Things to do:
**1.** Answer these questions from the blog post about Port Douglas:
(a) Which season does the writer say is not a favorite?
(b) What street is named as the main drag?
(c) How much does one Yoga on the Beach class cost?
**2.** The blog post about Port Douglas says the town lacks qualities of certain other places. List each of those places with the quality attributed to it.

Text segment:

==============================

Wednesday, August 20, 2014

The Rainforest and The Reef

I've been in Port Douglas the past week - a place I've not previously visited.  It was a fairly last minute decision to go that far north - Mr Rosanna and I were both wanting a break and to feel the sun on our skin.  As much as I love Melbourne, winter is not my favourite season and I couldn't live anywhere colder than here.
Four Mile Beach
Me on the beach!
I'd heard mixed things about Port Douglas and have friends who prefer quieter spots like Trinity Beach and Palm Cove but I have to say I really enjoyed the place.  And while it doesn't have quite the same soul as Byron Bay, the modernity of Mooloolaba, the beach chic of Noosa or the unspoilt charm of Magnetic Island (which we visited last year), I do think if you want warm sunny weather and to be able to swim in the ocean, then Far North Queensland is the place to go during the Australian winter season.
And while there are some beautiful resorts along Port Douglas Road heading into the town, I always prefer being walking distance to both the beach and shops so somewhere close to the main drag - Macrossan Street - is your best bet.  Four Mile Beach is fantastic - I loved going for a run in the shade when the tide was out on a couple of afternoons as well as enjoyed a somewhat hot yoga session (take water and wear sunscreen) doing Yoga on the Beach which runs 7 days a week from 8 - 9 am for $15 a class - you need to bring a towel and watch out for high tide!  I met the lovely Cherie Rigby from Williamstown Yoga who happened to be doing her fortnightly teaching rotation that week (yoga teachers from all over Australia can do a 2 week stay up there as long as they commit to taking 6 out of the 7 morning sessions each week).  Yoga teachers from nearby Prema Shanti yoga retreat (which is run by friends of my bestie Jules) in the Daintree will cover Sundays.

==============================

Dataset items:
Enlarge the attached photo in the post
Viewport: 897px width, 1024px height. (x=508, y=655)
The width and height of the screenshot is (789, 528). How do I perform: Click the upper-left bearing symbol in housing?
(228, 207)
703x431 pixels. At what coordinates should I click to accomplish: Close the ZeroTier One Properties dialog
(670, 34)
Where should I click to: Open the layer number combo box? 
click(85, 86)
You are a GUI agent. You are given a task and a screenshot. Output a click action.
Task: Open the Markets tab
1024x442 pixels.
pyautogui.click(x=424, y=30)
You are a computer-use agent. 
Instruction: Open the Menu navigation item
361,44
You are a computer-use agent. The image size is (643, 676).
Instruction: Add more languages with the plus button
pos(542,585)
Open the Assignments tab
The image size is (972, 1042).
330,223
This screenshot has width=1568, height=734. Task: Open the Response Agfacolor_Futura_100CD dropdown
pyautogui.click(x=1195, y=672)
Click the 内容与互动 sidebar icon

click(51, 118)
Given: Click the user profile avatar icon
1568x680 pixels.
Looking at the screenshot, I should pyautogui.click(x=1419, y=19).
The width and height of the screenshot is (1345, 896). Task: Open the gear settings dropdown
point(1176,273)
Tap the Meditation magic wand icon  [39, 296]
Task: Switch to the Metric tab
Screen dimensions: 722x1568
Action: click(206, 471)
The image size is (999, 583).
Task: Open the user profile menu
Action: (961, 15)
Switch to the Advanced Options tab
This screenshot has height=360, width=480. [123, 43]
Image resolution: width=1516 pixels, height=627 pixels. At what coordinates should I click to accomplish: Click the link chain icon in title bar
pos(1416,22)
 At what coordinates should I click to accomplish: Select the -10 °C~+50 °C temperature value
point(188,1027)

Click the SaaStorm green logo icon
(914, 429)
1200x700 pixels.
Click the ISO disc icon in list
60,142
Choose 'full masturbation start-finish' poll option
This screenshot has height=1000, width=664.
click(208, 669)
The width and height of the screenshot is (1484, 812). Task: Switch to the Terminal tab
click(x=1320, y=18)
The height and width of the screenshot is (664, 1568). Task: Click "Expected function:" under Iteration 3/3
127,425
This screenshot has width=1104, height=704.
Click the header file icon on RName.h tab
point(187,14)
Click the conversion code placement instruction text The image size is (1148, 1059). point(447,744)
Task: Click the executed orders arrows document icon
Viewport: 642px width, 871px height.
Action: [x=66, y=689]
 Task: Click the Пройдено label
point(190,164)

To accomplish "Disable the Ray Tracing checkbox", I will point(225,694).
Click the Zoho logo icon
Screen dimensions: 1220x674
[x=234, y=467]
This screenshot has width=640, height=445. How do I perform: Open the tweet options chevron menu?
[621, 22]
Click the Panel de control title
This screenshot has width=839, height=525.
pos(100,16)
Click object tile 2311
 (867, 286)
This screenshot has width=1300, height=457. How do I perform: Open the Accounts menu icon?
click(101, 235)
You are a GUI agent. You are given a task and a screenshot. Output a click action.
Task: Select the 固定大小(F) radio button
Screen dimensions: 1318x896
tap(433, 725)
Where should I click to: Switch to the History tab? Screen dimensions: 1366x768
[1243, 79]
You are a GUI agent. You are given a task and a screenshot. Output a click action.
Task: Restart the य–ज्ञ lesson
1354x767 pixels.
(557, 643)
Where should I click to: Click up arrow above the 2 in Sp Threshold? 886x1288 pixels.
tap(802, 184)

==============================

Exercise answers:
**1.**
(a) Winter
(b) Macrossan Street
(c) $15

**2.**
Byron Bay: soul
Mooloolaba: modernity
Noosa: beach chic
Magnetic Island: unspoilt charm